The whole listing needs to be written out exactly, except for any images.

Content starts

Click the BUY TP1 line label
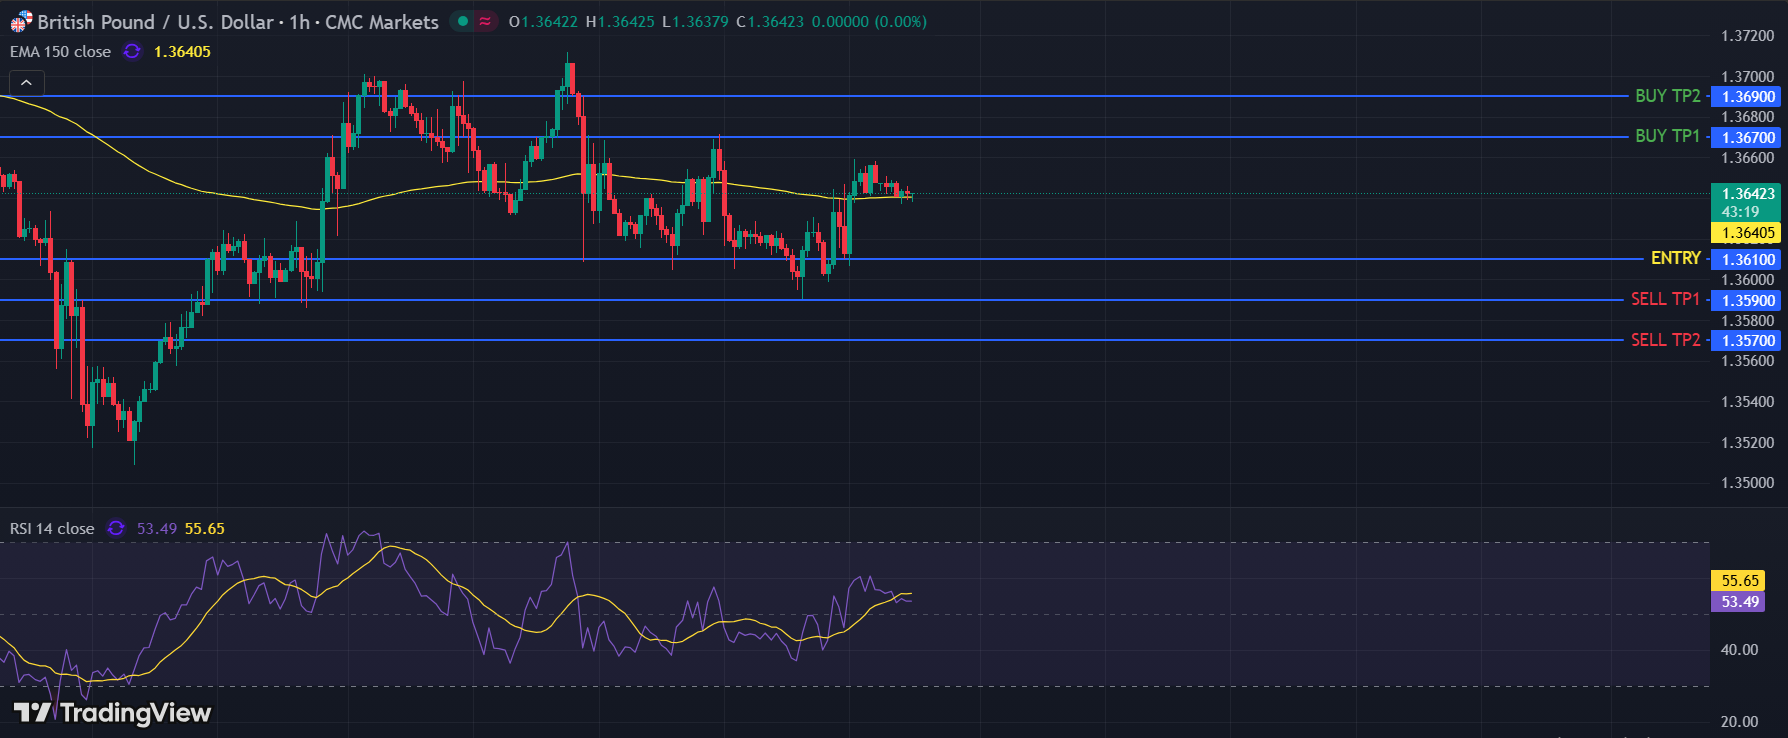 (1667, 136)
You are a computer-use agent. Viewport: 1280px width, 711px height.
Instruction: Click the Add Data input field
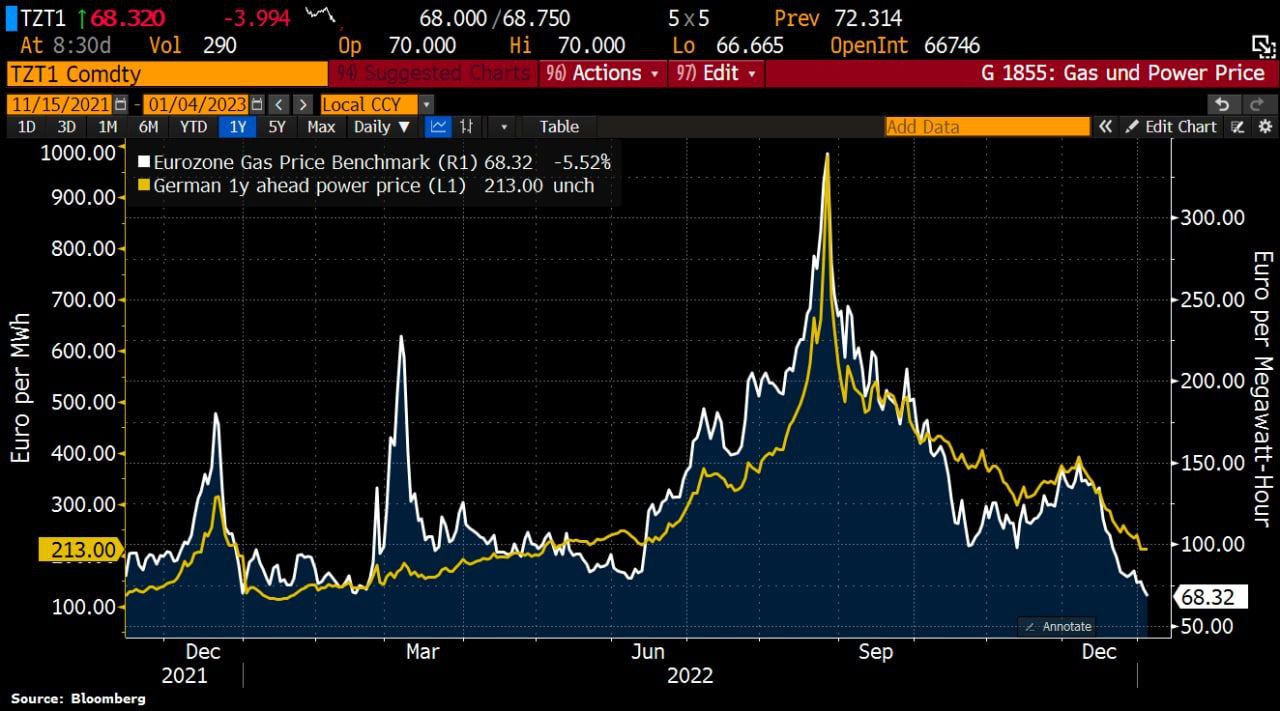[x=987, y=126]
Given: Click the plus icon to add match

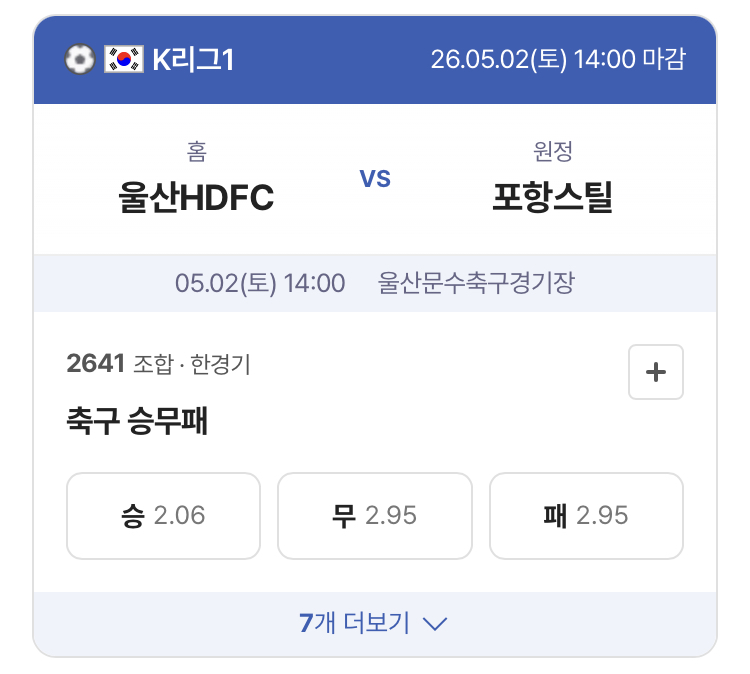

Content ends

> [Exercise result]
Click the BUY TP1 line label
 (1667, 136)
You are a computer-use agent. Viewport: 1280px width, 711px height.
Instruction: Click the Add Data input field
[x=987, y=126]
Given: Click the plus icon to add match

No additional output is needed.